The 400m long MS Ever Given became stuck in the canal on Tuesday during strong winds, and has caused a big backlog of ships unable to move through the waterway that’s the shortest sea link between Asia and Europe, and where up to 12 percent of annual world trade flows.
A Dutch salvage company contracted to refloat the ship said the Ever Given resembled a “beached whale.”
“We can’t exclude it might take weeks, depending on the situation,” Boskalis CEO Peter Berdowski told Dutch television programme Nieuwsuur.
“It is like an enormous beached whale. It’s an enormous weight on the sand. We might have to work with a combination of reducing the weight by removing containers, oil and water from the ship, tug boats and dredging of sand.”
The Suez Canal Authority has not commented on how long it could take to get the ship going again, while Boskalis did not respond to a request for comment from VICE World News.
The ship’s Japanese owner Shoei Kisen Kaisha has apologised for the disruption. “We sincerely apologise for causing a great deal of concern to the vessels scheduled to sail and their related parties while navigating the Suez Canal due to the accident of this vessel,” the group said in a statement, adding that there was no information on crew injuries or oil spills.
While it’s not totally clear what caused the ship to ground, Evergreen, the Ever Given’s Taiwanese operator, said strong winds were to blame.
“Evergreen has urged the shipowner to investigate the cause of this accident, and work closely with Suez Canal Authority and related agencies to refloat the stranded ship as soon as possible,” Evergreen said in a statement.
The Suez Canal, which connects the Red Sea with the Mediterranean, is one of the world’s busiest waterways.
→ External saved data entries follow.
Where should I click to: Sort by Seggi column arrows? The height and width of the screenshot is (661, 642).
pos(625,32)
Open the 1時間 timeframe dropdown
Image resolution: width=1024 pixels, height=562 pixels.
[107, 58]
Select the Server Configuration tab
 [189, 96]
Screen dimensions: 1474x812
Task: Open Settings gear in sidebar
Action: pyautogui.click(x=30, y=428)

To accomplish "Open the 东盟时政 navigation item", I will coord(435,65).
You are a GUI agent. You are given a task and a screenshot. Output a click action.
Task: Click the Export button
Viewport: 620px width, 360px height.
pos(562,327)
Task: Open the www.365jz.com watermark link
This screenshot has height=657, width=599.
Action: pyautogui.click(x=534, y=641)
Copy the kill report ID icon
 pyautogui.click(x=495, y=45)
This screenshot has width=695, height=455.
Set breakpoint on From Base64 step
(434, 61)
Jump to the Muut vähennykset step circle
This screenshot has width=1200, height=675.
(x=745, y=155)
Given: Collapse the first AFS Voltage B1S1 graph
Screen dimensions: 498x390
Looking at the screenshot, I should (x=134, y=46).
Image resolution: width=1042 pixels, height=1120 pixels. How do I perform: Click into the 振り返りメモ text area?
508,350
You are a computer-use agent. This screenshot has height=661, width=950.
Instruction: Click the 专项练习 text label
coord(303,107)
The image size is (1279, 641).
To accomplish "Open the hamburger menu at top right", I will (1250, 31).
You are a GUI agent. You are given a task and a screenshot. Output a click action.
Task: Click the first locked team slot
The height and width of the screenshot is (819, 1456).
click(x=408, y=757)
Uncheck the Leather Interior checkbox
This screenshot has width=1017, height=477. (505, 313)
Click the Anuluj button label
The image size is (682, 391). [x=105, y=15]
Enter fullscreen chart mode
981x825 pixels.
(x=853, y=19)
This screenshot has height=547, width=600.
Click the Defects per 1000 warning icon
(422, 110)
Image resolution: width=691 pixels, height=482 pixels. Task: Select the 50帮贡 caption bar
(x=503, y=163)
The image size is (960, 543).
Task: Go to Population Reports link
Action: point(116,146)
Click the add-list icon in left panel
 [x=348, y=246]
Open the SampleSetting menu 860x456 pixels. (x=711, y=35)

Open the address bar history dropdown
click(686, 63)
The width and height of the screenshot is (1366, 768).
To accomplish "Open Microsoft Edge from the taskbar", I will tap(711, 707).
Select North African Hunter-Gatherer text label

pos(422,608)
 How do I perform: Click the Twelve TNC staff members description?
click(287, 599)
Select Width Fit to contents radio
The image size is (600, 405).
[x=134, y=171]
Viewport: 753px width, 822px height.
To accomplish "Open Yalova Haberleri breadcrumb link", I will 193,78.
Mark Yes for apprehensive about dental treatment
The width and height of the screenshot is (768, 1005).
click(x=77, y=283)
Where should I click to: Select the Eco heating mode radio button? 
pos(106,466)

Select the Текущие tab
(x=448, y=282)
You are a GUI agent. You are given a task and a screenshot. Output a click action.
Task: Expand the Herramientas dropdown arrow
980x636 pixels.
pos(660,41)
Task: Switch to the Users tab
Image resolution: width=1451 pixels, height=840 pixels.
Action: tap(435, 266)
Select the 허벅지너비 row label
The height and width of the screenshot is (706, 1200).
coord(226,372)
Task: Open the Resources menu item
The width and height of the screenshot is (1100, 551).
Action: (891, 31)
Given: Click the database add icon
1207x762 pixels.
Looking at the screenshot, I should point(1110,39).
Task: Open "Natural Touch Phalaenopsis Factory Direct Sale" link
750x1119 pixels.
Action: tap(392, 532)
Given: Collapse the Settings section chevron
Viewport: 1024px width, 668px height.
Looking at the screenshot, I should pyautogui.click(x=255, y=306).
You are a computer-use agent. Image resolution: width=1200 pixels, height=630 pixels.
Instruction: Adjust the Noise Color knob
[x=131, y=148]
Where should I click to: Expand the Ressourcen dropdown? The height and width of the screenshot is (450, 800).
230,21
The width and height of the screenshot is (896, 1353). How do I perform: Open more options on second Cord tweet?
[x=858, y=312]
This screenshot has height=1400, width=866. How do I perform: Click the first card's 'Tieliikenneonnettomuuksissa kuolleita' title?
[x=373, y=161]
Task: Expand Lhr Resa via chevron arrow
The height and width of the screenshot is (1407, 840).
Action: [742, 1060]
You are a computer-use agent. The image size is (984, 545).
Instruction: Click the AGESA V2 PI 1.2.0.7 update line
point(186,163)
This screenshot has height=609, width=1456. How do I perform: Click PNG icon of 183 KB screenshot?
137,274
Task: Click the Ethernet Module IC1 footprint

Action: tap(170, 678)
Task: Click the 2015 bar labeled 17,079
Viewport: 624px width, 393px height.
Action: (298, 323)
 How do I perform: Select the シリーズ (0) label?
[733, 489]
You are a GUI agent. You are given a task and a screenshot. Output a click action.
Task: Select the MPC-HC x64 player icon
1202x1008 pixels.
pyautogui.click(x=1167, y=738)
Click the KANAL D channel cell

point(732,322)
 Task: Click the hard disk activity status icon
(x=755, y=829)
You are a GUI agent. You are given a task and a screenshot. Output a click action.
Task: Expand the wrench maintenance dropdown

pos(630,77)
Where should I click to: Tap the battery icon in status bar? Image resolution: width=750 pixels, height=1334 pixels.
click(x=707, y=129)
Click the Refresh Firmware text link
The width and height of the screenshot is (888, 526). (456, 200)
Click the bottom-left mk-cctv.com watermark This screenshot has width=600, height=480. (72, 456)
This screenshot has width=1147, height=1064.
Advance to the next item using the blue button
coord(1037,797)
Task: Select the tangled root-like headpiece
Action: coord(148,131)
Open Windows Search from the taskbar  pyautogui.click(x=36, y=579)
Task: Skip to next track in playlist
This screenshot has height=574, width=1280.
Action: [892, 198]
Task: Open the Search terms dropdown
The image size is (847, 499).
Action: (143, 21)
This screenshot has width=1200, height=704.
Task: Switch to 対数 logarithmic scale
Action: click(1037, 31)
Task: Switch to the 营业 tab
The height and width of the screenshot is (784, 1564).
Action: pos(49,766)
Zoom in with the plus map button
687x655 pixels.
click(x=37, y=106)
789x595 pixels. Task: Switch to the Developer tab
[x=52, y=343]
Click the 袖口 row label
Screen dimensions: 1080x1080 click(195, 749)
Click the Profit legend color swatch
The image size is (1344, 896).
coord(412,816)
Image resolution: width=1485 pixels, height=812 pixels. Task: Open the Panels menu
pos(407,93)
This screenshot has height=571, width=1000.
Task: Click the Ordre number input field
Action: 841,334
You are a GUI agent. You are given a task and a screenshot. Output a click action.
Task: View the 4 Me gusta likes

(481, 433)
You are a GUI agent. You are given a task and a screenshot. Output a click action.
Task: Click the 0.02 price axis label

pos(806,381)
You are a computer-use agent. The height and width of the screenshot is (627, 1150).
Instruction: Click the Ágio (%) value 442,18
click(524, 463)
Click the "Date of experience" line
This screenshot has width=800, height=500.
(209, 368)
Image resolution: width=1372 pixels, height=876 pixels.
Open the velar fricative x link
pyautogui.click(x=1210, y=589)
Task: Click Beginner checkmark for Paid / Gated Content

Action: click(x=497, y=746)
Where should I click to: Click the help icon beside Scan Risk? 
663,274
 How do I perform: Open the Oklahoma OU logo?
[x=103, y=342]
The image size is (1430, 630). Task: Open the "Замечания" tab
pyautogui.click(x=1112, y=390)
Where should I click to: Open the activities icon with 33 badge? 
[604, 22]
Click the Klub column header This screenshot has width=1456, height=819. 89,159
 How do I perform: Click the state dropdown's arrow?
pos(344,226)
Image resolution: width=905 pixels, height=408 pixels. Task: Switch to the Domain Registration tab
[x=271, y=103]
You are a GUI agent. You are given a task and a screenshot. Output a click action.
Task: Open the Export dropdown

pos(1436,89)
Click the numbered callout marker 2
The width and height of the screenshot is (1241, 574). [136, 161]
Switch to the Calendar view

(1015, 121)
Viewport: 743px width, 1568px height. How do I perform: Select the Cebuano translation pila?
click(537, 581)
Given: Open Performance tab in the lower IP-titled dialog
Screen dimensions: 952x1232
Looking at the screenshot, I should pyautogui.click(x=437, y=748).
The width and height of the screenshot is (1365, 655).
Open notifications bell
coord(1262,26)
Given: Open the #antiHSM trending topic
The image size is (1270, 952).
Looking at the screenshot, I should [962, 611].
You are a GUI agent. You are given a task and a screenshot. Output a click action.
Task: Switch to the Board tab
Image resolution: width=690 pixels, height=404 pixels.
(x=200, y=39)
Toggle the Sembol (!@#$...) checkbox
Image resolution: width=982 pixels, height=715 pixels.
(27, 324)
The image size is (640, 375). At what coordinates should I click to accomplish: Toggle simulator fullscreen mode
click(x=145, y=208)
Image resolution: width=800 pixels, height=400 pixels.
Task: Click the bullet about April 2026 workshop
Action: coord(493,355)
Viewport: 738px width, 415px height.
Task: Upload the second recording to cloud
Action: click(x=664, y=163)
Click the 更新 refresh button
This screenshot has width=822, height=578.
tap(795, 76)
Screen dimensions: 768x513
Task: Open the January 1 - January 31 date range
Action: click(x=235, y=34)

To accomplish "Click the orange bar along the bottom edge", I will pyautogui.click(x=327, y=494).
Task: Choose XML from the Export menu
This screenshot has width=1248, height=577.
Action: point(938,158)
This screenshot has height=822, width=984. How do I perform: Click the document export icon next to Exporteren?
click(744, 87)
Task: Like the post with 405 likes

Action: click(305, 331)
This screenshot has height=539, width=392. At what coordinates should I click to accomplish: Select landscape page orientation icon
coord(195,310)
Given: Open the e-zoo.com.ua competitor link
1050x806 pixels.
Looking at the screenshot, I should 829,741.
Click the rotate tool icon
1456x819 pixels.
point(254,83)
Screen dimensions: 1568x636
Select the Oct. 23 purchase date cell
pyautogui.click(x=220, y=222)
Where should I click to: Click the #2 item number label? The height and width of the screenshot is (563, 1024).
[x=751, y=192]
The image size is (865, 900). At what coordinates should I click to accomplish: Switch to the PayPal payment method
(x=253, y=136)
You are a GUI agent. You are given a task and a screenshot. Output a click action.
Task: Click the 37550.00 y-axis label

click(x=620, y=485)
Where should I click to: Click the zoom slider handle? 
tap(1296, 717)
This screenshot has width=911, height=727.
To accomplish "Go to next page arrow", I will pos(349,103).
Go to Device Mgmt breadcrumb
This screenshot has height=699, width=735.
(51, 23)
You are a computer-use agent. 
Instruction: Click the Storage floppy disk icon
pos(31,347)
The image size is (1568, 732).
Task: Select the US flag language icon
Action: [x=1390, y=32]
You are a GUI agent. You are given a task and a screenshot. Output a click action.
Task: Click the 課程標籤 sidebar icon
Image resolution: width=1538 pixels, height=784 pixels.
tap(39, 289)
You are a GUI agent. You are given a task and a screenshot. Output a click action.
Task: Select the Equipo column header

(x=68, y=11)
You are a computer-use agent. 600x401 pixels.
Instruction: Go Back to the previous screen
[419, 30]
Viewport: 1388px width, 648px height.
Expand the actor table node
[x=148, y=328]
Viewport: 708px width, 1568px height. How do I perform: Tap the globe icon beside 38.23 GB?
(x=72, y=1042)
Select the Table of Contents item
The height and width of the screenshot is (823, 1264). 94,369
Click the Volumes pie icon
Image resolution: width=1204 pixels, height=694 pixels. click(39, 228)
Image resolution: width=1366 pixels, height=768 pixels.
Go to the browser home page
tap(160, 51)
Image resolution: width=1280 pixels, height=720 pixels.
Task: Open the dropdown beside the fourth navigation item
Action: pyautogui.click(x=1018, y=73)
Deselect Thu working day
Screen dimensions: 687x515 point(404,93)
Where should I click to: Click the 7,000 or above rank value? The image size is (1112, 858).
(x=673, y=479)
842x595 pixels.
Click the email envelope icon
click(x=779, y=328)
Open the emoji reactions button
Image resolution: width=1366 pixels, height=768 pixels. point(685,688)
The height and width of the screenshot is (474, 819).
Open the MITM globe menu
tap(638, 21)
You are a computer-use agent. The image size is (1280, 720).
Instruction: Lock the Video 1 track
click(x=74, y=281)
Service provider Leth Agencies said 156 vessels were waiting in the vicinity of the canal. Eight tugs are working to dislodge the Ever Given, as well as at least one lil’ digger.
Speaking of tugs, the Ever Given has acquired a cult status online after VICE World News publicised the fact that the ship had charted a dick-shaped course immediately before getting wedged in the Suez.